In short, after seeking the moral acceptance of sex without marriage or sex without children for so long, we now seek moral acceptance of having children without marriage or even without sex. Left out of our moral calculations is what happens to children who primarily exist to fulfill adult longings.
We will soon know. According to a new report from the U.S. Census Bureau, America has gotten older faster over the last ten years than at any other time in history. Since 2010, Americans over 65 have become the fastest-growing segment of the population. Meanwhile, the number of those under 18 actually shrank between 2010 and 2019. If this continues, by 2035, senior citizens will outnumber minors in America in an unprecedented “top-heavy” arrangement with all sorts of social, economic, and political instability.
This news comes at a moment many Christians are already wondering what America their children will inherit. No matter what we do or how we vote or even who is appointed to the Supreme Court, it seems, our culture and country continue to drift in an anti-Christian direction.
In response to a recent disappointing opinion from the Supreme Court, Pastor Kevin DeYoung proposed a new “culture war strategy.” Writing at The Gospel Coalition, DeYoung urged Christians to “have more children and disciple them like crazy.” As my Tennessee friend might say, it’s not rocket-surgery.
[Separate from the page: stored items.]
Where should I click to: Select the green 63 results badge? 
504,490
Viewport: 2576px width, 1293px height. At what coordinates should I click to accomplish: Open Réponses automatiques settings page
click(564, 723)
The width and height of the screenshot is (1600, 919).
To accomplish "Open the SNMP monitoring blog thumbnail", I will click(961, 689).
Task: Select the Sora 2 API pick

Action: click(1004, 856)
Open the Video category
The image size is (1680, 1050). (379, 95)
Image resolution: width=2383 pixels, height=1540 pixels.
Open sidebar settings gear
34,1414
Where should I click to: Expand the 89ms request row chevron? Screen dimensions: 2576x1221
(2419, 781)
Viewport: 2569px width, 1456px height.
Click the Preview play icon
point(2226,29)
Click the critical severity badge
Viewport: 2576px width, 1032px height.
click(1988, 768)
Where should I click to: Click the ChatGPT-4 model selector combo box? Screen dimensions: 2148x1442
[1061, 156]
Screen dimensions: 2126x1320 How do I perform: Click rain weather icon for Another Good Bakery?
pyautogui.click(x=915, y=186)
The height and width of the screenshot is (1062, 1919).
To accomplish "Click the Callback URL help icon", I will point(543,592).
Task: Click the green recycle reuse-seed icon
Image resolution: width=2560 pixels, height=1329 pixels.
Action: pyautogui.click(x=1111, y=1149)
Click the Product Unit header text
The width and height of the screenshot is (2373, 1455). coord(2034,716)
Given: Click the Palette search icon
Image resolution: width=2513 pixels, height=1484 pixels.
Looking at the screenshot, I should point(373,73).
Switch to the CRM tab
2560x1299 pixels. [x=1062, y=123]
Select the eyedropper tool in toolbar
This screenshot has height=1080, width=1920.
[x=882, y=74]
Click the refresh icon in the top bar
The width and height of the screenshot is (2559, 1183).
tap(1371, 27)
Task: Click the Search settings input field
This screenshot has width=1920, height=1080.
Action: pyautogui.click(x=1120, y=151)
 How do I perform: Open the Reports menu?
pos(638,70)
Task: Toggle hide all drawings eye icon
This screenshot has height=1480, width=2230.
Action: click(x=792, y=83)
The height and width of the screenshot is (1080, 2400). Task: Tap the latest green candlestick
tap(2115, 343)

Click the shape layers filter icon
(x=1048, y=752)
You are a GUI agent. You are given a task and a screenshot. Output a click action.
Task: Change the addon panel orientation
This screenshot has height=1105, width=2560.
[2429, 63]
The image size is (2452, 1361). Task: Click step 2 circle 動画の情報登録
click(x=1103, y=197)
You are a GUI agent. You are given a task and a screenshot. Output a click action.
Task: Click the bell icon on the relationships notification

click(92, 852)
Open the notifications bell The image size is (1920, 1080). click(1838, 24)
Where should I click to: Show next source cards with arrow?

The heated reactions to DeYoung’s blog post, especially from other Christians, shows just how counter-cultural it has become to embrace the inherent created connection between sex, marriage, and children, even within the Church.
Of course, the reason Christians of all people should welcome children into our lives and even into our troubled times is not ultimately to win a culture war. As DeYoung acknowledged, children are a blessing from the Lord. Full stop. They aren’t means. They are ends: They are signs of living hope, votes of confidence in God’s sovereignty, and the most basic and constant opportunity to love others as Christ loves us.
Jesus told his disciples: “Let the little children come to me, and do not hinder them, for the kingdom of heaven belongs to such as these.” Ours is a culture that hinders children, instead of welcoming them. That we look at God’s blessings as mere lifestyle choices, even as punchlines for wisecracks and mockery, marks that we are a dying culture. And maybe a dying Church.
Christians of all people should have no hesitation challenging our culture’s bad assumptions about children and welcoming them as blessings. But to do so, tragically, we’ll have to start with the household of God.